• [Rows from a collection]

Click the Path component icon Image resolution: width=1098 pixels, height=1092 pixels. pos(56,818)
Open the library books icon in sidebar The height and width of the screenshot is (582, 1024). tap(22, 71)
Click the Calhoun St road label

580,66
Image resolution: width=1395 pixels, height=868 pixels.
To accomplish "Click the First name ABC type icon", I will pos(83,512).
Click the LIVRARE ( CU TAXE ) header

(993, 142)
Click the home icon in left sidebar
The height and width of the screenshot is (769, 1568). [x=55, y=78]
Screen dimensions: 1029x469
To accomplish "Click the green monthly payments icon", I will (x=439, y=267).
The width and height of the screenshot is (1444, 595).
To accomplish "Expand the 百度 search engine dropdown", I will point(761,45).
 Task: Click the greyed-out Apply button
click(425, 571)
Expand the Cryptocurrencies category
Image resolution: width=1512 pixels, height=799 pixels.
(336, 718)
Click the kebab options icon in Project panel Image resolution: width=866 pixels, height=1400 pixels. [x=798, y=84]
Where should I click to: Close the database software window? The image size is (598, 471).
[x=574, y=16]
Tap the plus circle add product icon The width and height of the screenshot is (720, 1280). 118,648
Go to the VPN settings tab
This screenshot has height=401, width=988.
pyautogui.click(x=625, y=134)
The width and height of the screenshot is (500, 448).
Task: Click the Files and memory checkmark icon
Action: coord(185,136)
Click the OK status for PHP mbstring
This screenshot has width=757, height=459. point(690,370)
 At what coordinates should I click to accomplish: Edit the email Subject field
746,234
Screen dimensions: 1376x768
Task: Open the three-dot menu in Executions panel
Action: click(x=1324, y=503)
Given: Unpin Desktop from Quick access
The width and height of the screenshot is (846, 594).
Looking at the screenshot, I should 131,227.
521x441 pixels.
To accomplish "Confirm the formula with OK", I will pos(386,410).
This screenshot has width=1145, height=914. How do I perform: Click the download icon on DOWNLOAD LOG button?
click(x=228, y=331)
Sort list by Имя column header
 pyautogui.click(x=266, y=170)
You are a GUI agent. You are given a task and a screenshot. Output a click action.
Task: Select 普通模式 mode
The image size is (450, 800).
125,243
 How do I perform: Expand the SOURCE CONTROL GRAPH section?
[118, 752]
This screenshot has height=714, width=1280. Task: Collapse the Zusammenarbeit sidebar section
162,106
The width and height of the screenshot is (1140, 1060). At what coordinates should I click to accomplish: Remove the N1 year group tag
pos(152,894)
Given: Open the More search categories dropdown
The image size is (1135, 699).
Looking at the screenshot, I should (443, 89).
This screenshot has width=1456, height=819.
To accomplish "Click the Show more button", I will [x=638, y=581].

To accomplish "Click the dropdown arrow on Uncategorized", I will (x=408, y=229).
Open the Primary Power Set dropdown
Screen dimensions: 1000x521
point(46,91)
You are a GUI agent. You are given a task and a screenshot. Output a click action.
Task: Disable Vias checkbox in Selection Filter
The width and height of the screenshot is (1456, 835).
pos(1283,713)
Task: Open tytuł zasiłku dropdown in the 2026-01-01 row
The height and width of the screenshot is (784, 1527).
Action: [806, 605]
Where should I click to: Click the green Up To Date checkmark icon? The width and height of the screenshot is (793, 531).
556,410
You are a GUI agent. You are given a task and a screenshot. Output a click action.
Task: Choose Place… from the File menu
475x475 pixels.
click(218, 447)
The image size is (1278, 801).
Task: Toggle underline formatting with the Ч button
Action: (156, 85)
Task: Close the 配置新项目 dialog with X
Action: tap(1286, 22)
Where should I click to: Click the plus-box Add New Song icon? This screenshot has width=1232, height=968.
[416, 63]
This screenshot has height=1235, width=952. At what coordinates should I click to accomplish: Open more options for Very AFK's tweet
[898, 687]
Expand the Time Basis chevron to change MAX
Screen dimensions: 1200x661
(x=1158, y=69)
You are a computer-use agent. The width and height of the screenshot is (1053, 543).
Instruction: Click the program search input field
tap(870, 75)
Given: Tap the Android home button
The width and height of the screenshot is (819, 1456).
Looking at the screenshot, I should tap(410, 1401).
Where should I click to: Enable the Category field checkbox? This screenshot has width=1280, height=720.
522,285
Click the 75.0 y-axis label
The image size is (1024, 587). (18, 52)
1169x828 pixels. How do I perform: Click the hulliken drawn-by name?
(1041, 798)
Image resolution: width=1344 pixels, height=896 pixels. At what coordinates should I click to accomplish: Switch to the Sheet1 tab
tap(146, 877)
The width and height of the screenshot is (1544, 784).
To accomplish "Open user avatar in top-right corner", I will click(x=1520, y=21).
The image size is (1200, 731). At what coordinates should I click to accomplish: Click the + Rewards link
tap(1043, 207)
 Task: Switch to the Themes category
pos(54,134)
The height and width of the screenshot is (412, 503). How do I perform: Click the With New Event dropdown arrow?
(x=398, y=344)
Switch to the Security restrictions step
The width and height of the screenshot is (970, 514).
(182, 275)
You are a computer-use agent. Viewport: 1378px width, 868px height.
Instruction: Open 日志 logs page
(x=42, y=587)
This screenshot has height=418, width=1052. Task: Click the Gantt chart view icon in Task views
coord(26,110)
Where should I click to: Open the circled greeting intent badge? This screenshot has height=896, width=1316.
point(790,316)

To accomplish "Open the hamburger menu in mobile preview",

• [Exercise task] Render every row above as a JSON list of strings, one string per line, and skip any blank lines.

• [Output of the exercise]
[
  "Click the Path component icon Image resolution: width=1098 pixels, height=1092 pixels. pos(56,818)",
  "Open the library books icon in sidebar The height and width of the screenshot is (582, 1024). tap(22, 71)",
  "Click the Calhoun St road label",
  "580,66",
  "Image resolution: width=1395 pixels, height=868 pixels.",
  "To accomplish \"Click the First name ABC type icon\", I will pos(83,512).",
  "Click the LIVRARE ( CU TAXE ) header",
  "(993, 142)",
  "Click the home icon in left sidebar",
  "The height and width of the screenshot is (769, 1568). [x=55, y=78]",
  "Screen dimensions: 1029x469",
  "To accomplish \"Click the green monthly payments icon\", I will (x=439, y=267).",
  "The width and height of the screenshot is (1444, 595).",
  "To accomplish \"Expand the 百度 search engine dropdown\", I will point(761,45).",
  " Task: Click the greyed-out Apply button",
  "click(425, 571)",
  "Expand the Cryptocurrencies category",
  "Image resolution: width=1512 pixels, height=799 pixels.",
  "(336, 718)",
  "Click the kebab options icon in Project panel Image resolution: width=866 pixels, height=1400 pixels. [x=798, y=84]",
  "Where should I click to: Close the database software window? The image size is (598, 471).",
  "[x=574, y=16]",
  "Tap the plus circle add product icon The width and height of the screenshot is (720, 1280). 118,648",
  "Go to the VPN settings tab",
  "This screenshot has height=401, width=988.",
  "pyautogui.click(x=625, y=134)",
  "The width and height of the screenshot is (500, 448).",
  "Task: Click the Files and memory checkmark icon",
  "Action: coord(185,136)",
  "Click the OK status for PHP mbstring",
  "This screenshot has width=757, height=459. point(690,370)",
  " At what coordinates should I click to accomplish: Edit the email Subject field",
  "746,234",
  "Screen dimensions: 1376x768",
  "Task: Open the three-dot menu in Executions panel",
  "Action: click(x=1324, y=503)",
  "Given: Unpin Desktop from Quick access",
  "The width and height of the screenshot is (846, 594).",
  "Looking at the screenshot, I should 131,227.",
  "521x441 pixels.",
  "To accomplish \"Confirm the formula with OK\", I will pos(386,410).",
  "This screenshot has width=1145, height=914. How do I perform: Click the download icon on DOWNLOAD LOG button?",
  "click(x=228, y=331)",
  "Sort list by Имя column header",
  " pyautogui.click(x=266, y=170)",
  "You are a GUI agent. You are given a task and a screenshot. Output a click action.",
  "Task: Select 普通模式 mode",
  "The image size is (450, 800).",
  "125,243",
  " How do I perform: Expand the SOURCE CONTROL GRAPH section?",
  "[118, 752]",
  "This screenshot has height=714, width=1280. Task: Collapse the Zusammenarbeit sidebar section",
  "162,106",
  "The width and height of the screenshot is (1140, 1060). At what coordinates should I click to accomplish: Remove the N1 year group tag",
  "pos(152,894)",
  "Given: Open the More search categories dropdown",
  "The image size is (1135, 699).",
  "Looking at the screenshot, I should (443, 89).",
  "This screenshot has width=1456, height=819.",
  "To accomplish \"Click the Show more button\", I will [x=638, y=581].",
  "To accomplish \"Click the dropdown arrow on Uncategorized\", I will (x=408, y=229).",
  "Open the Primary Power Set dropdown",
  "Screen dimensions: 1000x521",
  "point(46,91)",
  "You are a GUI agent. You are given a task and a screenshot. Output a click action.",
  "Task: Disable Vias checkbox in Selection Filter",
  "The width and height of the screenshot is (1456, 835).",
  "pos(1283,713)",
  "Task: Open tytuł zasiłku dropdown in the 2026-01-01 row",
  "The height and width of the screenshot is (784, 1527).",
  "Action: [806, 605]",
  "Where should I click to: Click the green Up To Date checkmark icon? The width and height of the screenshot is (793, 531).",
  "556,410",
  "You are a GUI agent. You are given a task and a screenshot. Output a click action.",
  "Task: Choose Place… from the File menu",
  "475x475 pixels.",
  "click(218, 447)",
  "The image size is (1278, 801).",
  "Task: Toggle underline formatting with the Ч button",
  "Action: (156, 85)",
  "Task: Close the 配置新项目 dialog with X",
  "Action: tap(1286, 22)",
  "Where should I click to: Click the plus-box Add New Song icon? This screenshot has width=1232, height=968.",
  "[416, 63]",
  "This screenshot has height=1235, width=952. At what coordinates should I click to accomplish: Open more options for Very AFK's tweet",
  "[898, 687]",
  "Expand the Time Basis chevron to change MAX",
  "Screen dimensions: 1200x661",
  "(x=1158, y=69)",
  "You are a computer-use agent. The width and height of the screenshot is (1053, 543).",
  "Instruction: Click the program search input field",
  "tap(870, 75)",
  "Given: Tap the Android home button",
  "The width and height of the screenshot is (819, 1456).",
  "Looking at the screenshot, I should tap(410, 1401).",
  "Where should I click to: Enable the Category field checkbox? This screenshot has width=1280, height=720.",
  "522,285",
  "Click the 75.0 y-axis label",
  "The image size is (1024, 587). (18, 52)",
  "1169x828 pixels. How do I perform: Click the hulliken drawn-by name?",
  "(1041, 798)",
  "Image resolution: width=1344 pixels, height=896 pixels. At what coordinates should I click to accomplish: Switch to the Sheet1 tab",
  "tap(146, 877)",
  "The width and height of the screenshot is (1544, 784).",
  "To accomplish \"Open user avatar in top-right corner\", I will click(x=1520, y=21).",
  "The image size is (1200, 731). At what coordinates should I click to accomplish: Click the + Rewards link",
  "tap(1043, 207)",
  " Task: Switch to the Themes category",
  "pos(54,134)",
  "The height and width of the screenshot is (412, 503). How do I perform: Click the With New Event dropdown arrow?",
  "(x=398, y=344)",
  "Switch to the Security restrictions step",
  "The width and height of the screenshot is (970, 514).",
  "(182, 275)",
  "You are a computer-use agent. Viewport: 1378px width, 868px height.",
  "Instruction: Open 日志 logs page",
  "(x=42, y=587)",
  "This screenshot has height=418, width=1052. Task: Click the Gantt chart view icon in Task views",
  "coord(26,110)",
  "Where should I click to: Open the circled greeting intent badge? This screenshot has height=896, width=1316.",
  "point(790,316)",
  "To accomplish \"Open the hamburger menu in mobile preview\","
]